CAD software is, of course, used on 3D printers, and better exposure to the design tools as well as the printers themselves would potentially aid adoption rates, believes Gina Scala, director of marketing for worldwide education at 3D printer manufacturer Stratasys. “Today, 3D printing relies on technical computer-aided design skills,” she says. “Until CAD programs become as easy to use and pervasive as personal computing programs, we will not see the widespread adoption of 3D printers in general and in primary education.”

The tide is turning

That said, Scala thinks that the tide is slowly turning and more schools are finally looking to utilise 3D print technology.

It’s a view shared by Paul Croft, director of 3D printer manufacturer Ultimaker and founder of the CREATE Education Project, a collaborative platform designed to provide free resources and support to help UK educators introduce and embed 3D printing technology in the classroom.

Although Croft concedes that 3D printing has yet to reach its potential in the classroom, he thinks there are some promising areas of development.

“If we look to other countries that have made strong investments in this area and look at the progress being made in the industry, then it is inevitable that we will see 3D printers as a key education tool in years to come, but putting a number on that in these stormy political times is impossible,” he says.

The company started the CREATE project in 2014 after listening to the challenges teachers faced embedding new technologies in the classroom. “At the time, people in education were just starting to hear about 3D printing and the hype bubble was growing,” Croft explains.

“When the consumer segment crashed, along with it went some of the buzz driving the adoption in education, but pioneers had embraced 3D printing as a powerful tool for STEM learning and as a reinvigorating influence for design and technology.

“Higher education has continued to use additive manufacturing for cost-effective research and for bringing complex theories to life, and there has been a trickle down through the system.”

To ensure that trickle continues, Ultimaker has created a free 3D printer loan scheme. In addition to running education outreach activities in South Wales, and having its own dedicated education centre equipped with 3D printers, Renishaw operates a similar initiative, according to Biggs.

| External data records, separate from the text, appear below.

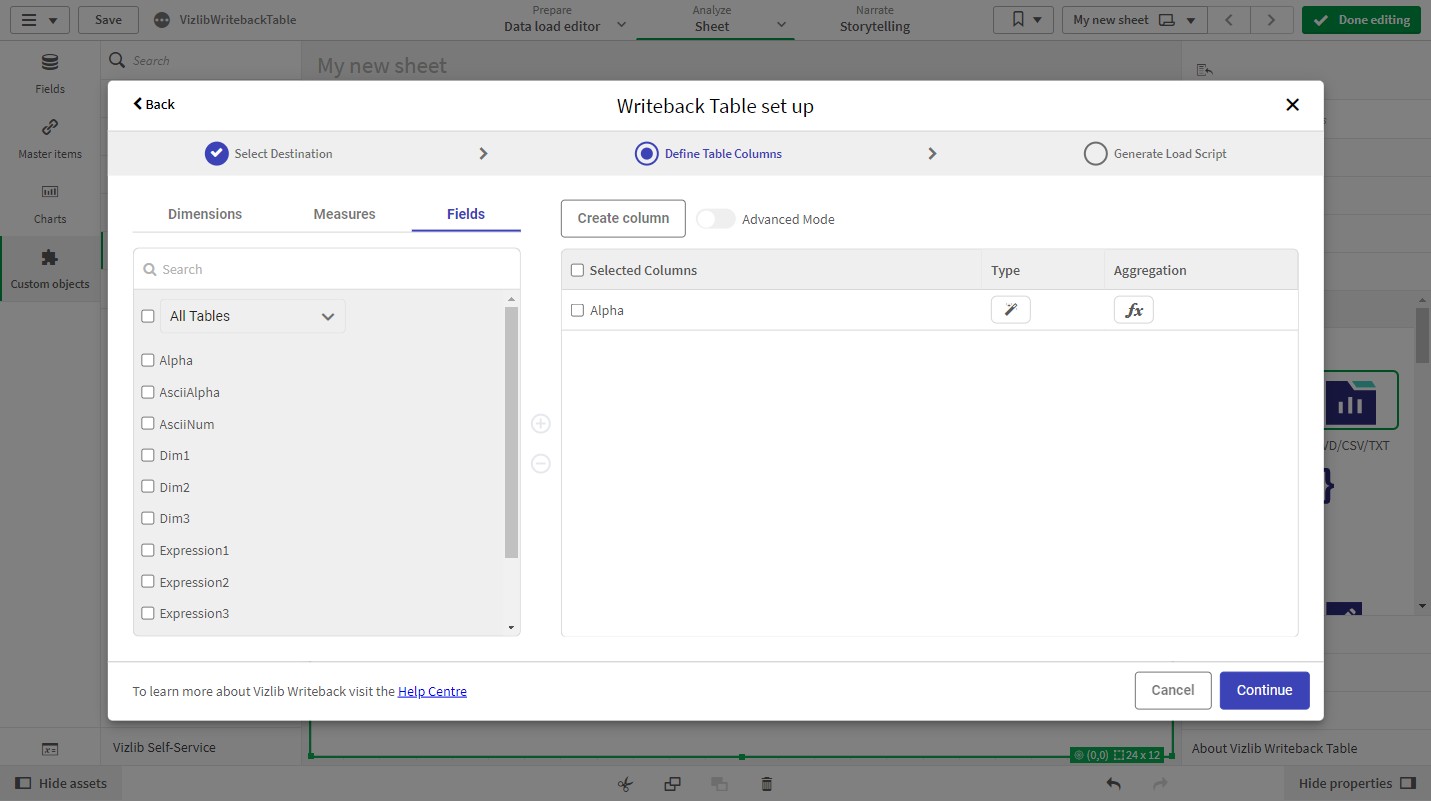
Task: Switch to the Measures tab
Action: (344, 214)
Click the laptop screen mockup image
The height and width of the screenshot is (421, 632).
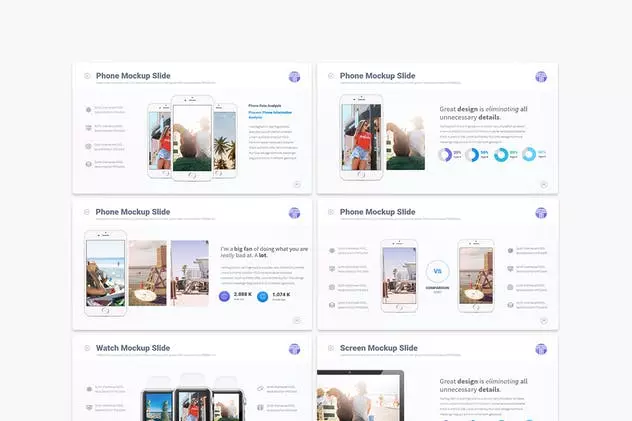(360, 395)
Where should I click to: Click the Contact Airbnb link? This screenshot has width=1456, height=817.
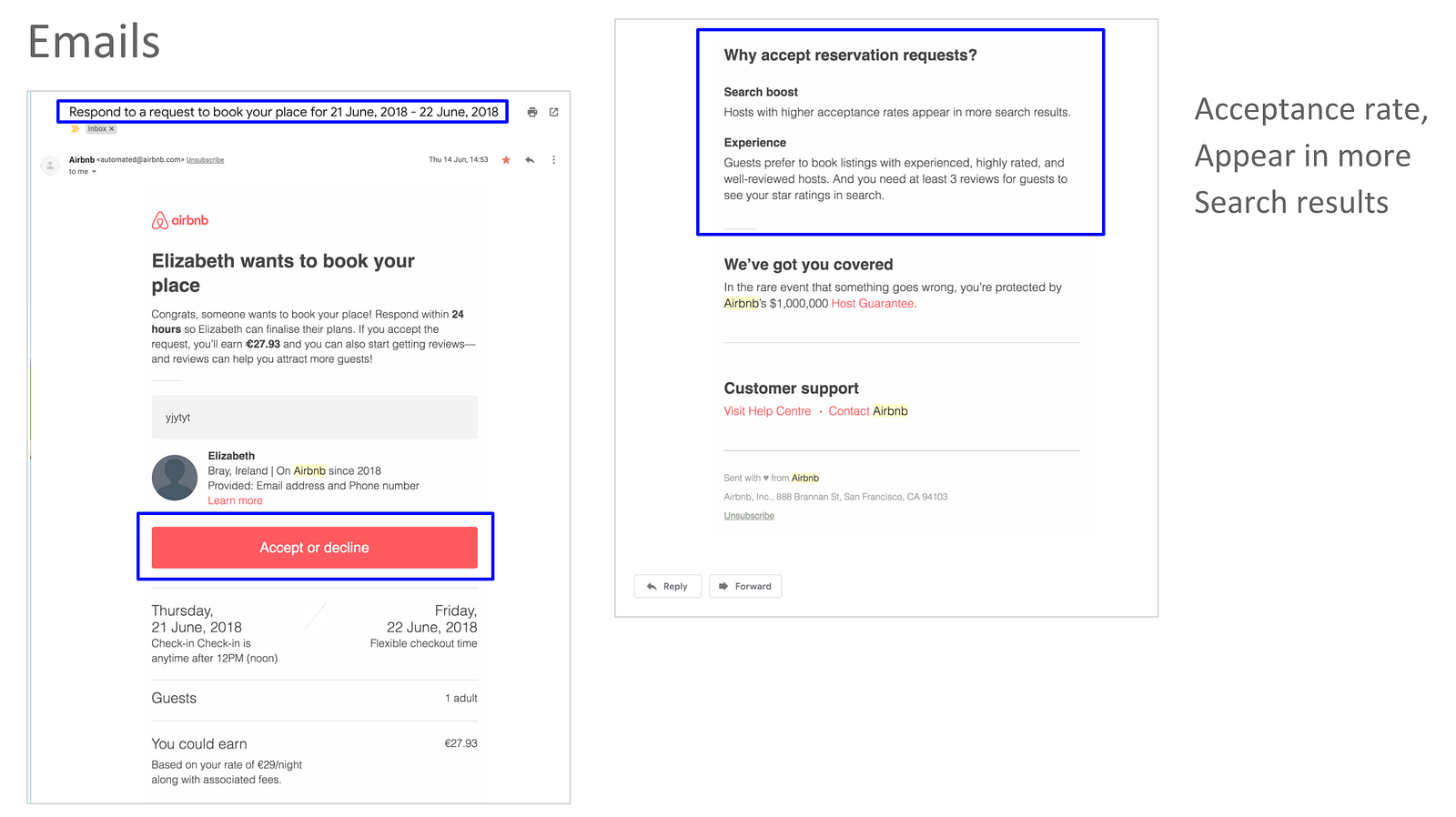click(x=867, y=411)
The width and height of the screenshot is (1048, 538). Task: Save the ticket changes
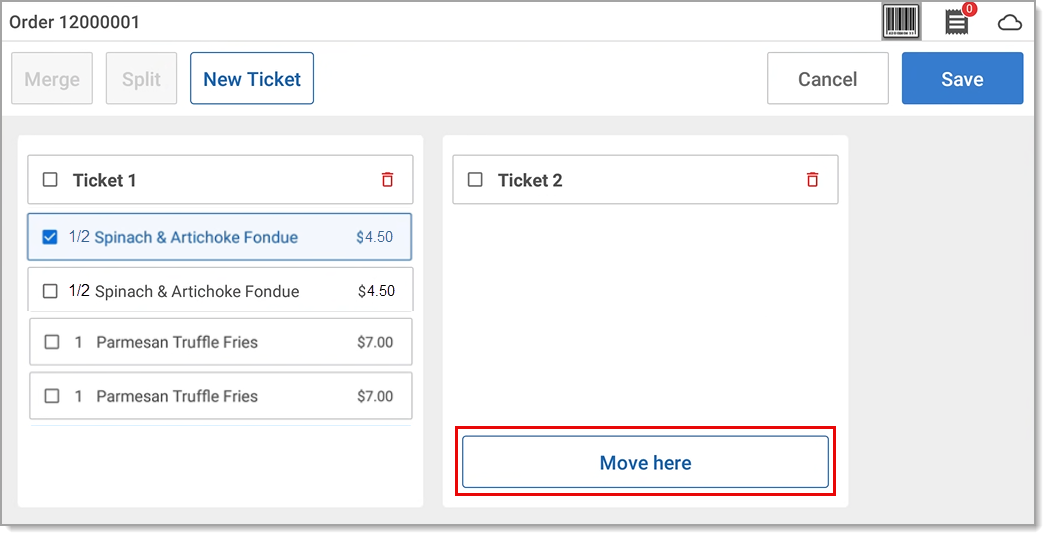(962, 79)
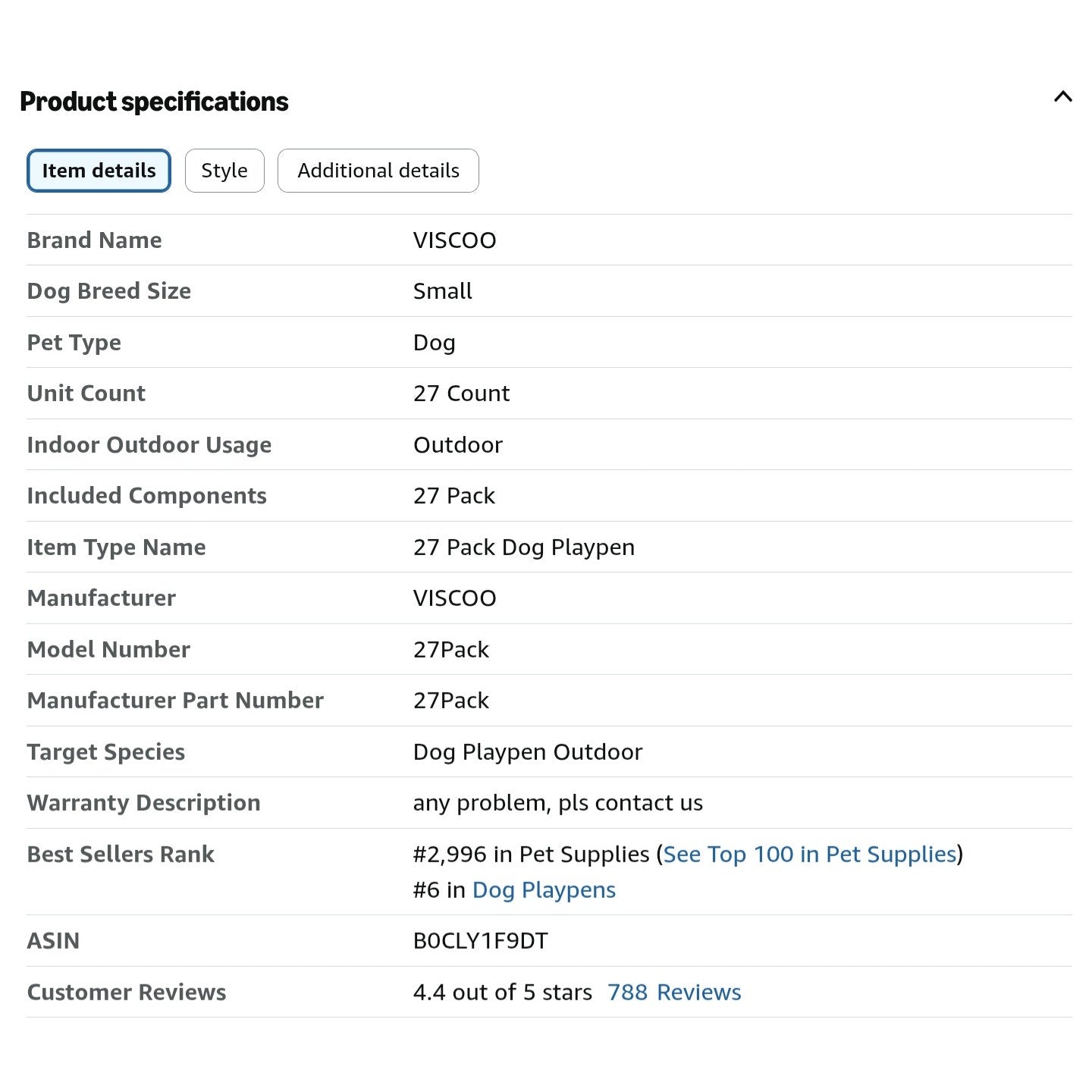Click the VISCOO Brand Name value
1092x1092 pixels.
pos(454,240)
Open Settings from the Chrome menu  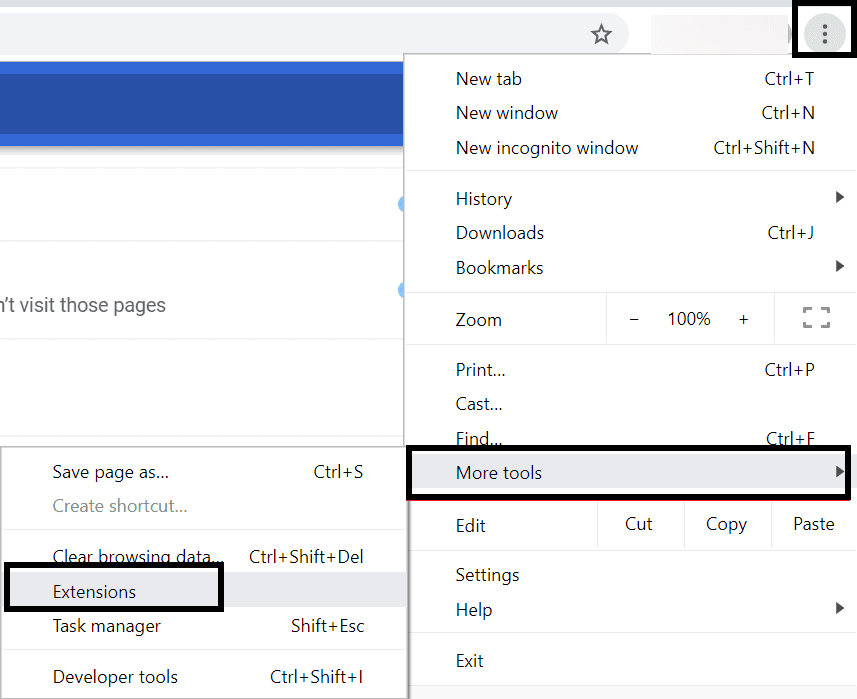pyautogui.click(x=631, y=575)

“We loan the machines out to schools to try to bridge that gap,” he explains. “They can have them for three months and I go out and teach them how to use them.”

He also shows schools how to use some free software tools, such as the web-based Tinkercad, which is designed for primary students, and Autodesk’s Fusion 360, which Biggs says is targeted at secondary schools and is free to use by every educational institution in the UK.

“For me, this is all about training for teachers and students,” says Biggs. “They need to know the capabilities of what these machines can do and how they can help the curriculum in schools, and I don’t think they realise that at the moment.”

Training will aid adoption rates

Once the appropriate training is put in place, it will aid adoption rates. But even when the use of 3D printers becomes more widespread, teachers shouldn’t fall into the trap of thinking that 3D printing is a miraculous technology that will solve all manufacturing needs, says McNaughton.

“This is a great new technology and it has transformed many facets of manufacturing, but it is still just one tool amid many other tools and processes used,” he explains.

“It is useful, it is beneficial and we are reaping benefits of it in the schools that use it creatively, but it is not necessarily the one thing that will transform how we do things.”

Although the revolution that Gove spoke about when he launched his 3D print programme hasn’t, as yet, occurred, the Tories haven’t given up on their ambitions for the technology. Just last year, in an exclusive interview with Tes, Conservative peer Lord Baker said that every school in the country should have 3D printers.

“I would like to see a rank of 3D printers in every comprehensive and some in primary schools. Because 3D printers are going to change everything. Everything,” he said.

His prediction may well be right, but before 3D printers are able to change “everything”, it is clear that there are a number of major obstacles that need to be overcome.